How to complete this task: Every line below that holds the string "chart" should be copied out.

Task material:
= Beginning of Section =
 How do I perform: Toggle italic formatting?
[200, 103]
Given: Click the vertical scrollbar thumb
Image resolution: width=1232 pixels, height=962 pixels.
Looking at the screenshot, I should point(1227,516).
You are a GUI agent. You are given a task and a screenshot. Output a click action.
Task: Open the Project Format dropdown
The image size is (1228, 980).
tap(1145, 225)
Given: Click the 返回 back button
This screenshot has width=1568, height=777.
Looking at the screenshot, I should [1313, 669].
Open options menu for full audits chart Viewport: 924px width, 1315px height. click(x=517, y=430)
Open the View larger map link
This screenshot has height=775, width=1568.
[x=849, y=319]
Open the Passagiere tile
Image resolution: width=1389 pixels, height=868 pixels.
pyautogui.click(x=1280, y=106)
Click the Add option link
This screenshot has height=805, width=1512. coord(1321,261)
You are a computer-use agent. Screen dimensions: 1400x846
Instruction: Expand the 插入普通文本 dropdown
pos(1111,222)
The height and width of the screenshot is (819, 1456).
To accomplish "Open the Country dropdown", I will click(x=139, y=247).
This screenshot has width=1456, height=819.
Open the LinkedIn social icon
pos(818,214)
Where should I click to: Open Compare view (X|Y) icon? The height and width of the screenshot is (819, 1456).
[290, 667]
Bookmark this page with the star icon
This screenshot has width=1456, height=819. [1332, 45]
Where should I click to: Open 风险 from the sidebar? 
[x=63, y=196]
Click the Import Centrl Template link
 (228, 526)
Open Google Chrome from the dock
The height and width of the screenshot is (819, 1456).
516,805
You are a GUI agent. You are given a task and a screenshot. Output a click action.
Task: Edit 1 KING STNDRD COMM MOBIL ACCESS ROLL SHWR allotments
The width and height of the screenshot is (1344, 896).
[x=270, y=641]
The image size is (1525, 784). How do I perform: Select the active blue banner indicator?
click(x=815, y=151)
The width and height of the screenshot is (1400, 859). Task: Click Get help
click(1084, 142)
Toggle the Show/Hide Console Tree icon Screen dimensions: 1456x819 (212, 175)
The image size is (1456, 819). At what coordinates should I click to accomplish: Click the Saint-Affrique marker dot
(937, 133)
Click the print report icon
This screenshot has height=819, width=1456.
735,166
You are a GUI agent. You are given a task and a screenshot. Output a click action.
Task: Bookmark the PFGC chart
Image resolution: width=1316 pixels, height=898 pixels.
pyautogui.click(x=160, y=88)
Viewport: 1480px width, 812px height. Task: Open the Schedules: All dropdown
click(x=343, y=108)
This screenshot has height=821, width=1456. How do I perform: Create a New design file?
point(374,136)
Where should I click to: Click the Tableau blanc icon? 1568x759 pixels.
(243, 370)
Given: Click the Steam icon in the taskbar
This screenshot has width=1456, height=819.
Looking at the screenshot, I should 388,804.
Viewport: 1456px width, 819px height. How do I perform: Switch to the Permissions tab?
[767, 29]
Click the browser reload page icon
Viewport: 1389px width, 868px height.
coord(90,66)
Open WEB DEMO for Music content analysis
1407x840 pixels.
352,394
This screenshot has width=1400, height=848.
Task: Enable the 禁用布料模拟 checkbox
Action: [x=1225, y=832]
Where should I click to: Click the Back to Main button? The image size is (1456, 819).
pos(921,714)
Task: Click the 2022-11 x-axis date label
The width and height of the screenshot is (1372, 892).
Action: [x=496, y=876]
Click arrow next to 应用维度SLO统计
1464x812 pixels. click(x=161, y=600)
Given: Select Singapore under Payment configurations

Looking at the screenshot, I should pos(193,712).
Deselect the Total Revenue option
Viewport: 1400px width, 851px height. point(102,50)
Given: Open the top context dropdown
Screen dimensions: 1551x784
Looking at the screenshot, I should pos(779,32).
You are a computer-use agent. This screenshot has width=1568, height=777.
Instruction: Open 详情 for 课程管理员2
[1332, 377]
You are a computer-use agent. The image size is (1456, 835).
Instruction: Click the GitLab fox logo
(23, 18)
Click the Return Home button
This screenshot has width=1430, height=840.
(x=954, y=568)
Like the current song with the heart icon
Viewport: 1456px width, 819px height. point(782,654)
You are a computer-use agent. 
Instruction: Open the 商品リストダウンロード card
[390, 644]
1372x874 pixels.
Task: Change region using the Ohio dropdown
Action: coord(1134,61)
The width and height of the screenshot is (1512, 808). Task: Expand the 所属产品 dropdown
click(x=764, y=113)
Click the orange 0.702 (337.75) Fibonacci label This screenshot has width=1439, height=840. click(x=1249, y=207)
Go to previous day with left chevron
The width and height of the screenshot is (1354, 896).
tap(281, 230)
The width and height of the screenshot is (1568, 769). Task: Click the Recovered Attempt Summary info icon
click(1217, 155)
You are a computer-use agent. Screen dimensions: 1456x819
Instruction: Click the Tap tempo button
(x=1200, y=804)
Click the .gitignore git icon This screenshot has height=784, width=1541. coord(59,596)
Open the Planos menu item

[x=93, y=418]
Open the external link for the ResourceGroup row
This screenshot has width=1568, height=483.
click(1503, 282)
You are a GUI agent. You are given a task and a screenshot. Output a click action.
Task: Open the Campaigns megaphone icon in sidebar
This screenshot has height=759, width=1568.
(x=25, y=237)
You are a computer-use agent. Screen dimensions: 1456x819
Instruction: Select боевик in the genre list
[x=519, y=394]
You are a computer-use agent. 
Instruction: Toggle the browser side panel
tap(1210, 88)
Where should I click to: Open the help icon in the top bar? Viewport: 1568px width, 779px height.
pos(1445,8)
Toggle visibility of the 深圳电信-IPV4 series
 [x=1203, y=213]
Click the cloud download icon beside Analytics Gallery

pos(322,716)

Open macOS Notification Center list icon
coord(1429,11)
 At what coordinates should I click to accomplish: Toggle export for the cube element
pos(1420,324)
= End of Section =
Answer to this exercise:
Open options menu for full audits chart Viewport: 924px width, 1315px height. click(x=517, y=430)
Task: Bookmark the PFGC chart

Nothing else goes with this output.